OH WOW!!! CONGRATULATIONS!!! What wonderful news! I'm sure Hunter is going to be the best big brother.


----------



## Maglily (Feb 3, 2009)

Wow! Congratulations, exciting news. And what a cute way for Hunter to give us the big news. It's a beautiful vest! Hunter is looking great btw!!


----------



## socalyte (Nov 15, 2010)

What an adorable way to announce your awesome news, Erin! I love it! Congratulations-- I'm sure Hunter is going to be a wonderful big brother :wub:


----------



## Lacie's Mom (Oct 11, 2006)

Erin swore me to secrecy in mid-April and I've been waiting for her to make the wonderful announcement. I'm so happy for her and for her husband and family. 

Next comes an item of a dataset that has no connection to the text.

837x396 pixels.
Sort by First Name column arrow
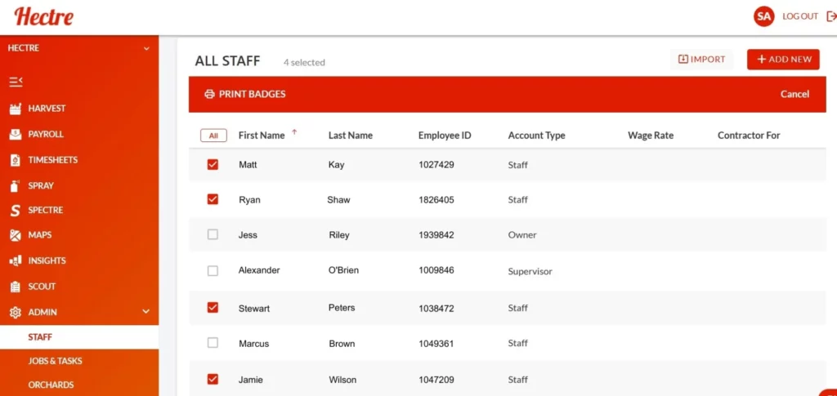click(294, 132)
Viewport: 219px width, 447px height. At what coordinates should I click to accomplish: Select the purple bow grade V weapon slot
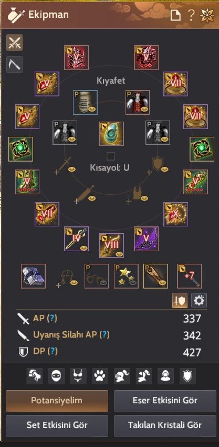click(147, 239)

Hardest thing was to keep Lacie, Tilly and Secret from telling anyone. I had to diligently watch to make certain they weren't on the computer on SM. Hunter made them promise -- but you know how girls can be about information (gossip). LOL

Hunter -- we all agree that you're going to be the best BIG BROTHER ever!!!!


----------



## Dora's Mom (Nov 7, 2009)

Congratulations!!! Hunter, you are going to be an awesome big brother.


----------



## Maltbabe (Oct 10, 2010)

*Great*

Wonderful NEWS!! congratulations!!! :chili::chili::chili:


----------



## Bonnie's Mommie (Mar 2, 2006)

What wonderful news, and a very clever way to tell us! Hunter will be a great big brother.


----------



## pammy4501 (Aug 8, 2007)

WOW!! That is BIG news!! Congrats Erin! You and your Hubby are going to be fantastic parents, and Hunter will be the best brother any baby would ever want! When is this blessed event going to happen??


----------



## LJSquishy (Feb 27, 2008)

Thank you for the special PM, Erin. And.....

CONGRATULATIONS!!!!!!
arty::cheer:arty:


----------



## yeagerbum (Apr 20, 2010)

Wow that's wonderful news!! Congratulations Erin!!  Hunter's going to be an awesome big brother!


----------



## Canada (Jun 4, 2009)

Congrats, Erin!!!
And congrats to your DH & family, and to Hunter!


----------



## silverhaven (Sep 6, 2009)

WOW!! huge news. Congratulations arty: that is so exciting.


----------



## Snowbody (Jan 3, 2009)

:cheer:CONGRATULATIONS:cheer:
Erin - you picked the cutest way to break the news to us all. With our favorite Big Brother-to-be Hunter. What an adorable shirt. Lynn - you're amazing. I couldn't be happier for you and your husband - I think you are going to make the most awesome parents.:chili::chili: I can tell by the way you are with Hunter. :wub: 
Wishing you a happy, healthy pregnancy and looking forward to the coming months. Uh oh - is this going to start Baby Fever here like it does Puppy Fever???:HistericalSmiley:


----------



## mom2bijou (Oct 19, 2006)

I CAN FINALLY SAY CONGRATS ON SM!!!!!!!!!!!!!!!! I thought I was gonna burst if I had to withhold this news any longer! I heard the news a few weeks ago but stayed quiet. It was tough stuff keeping this news to myself LOL!!!! 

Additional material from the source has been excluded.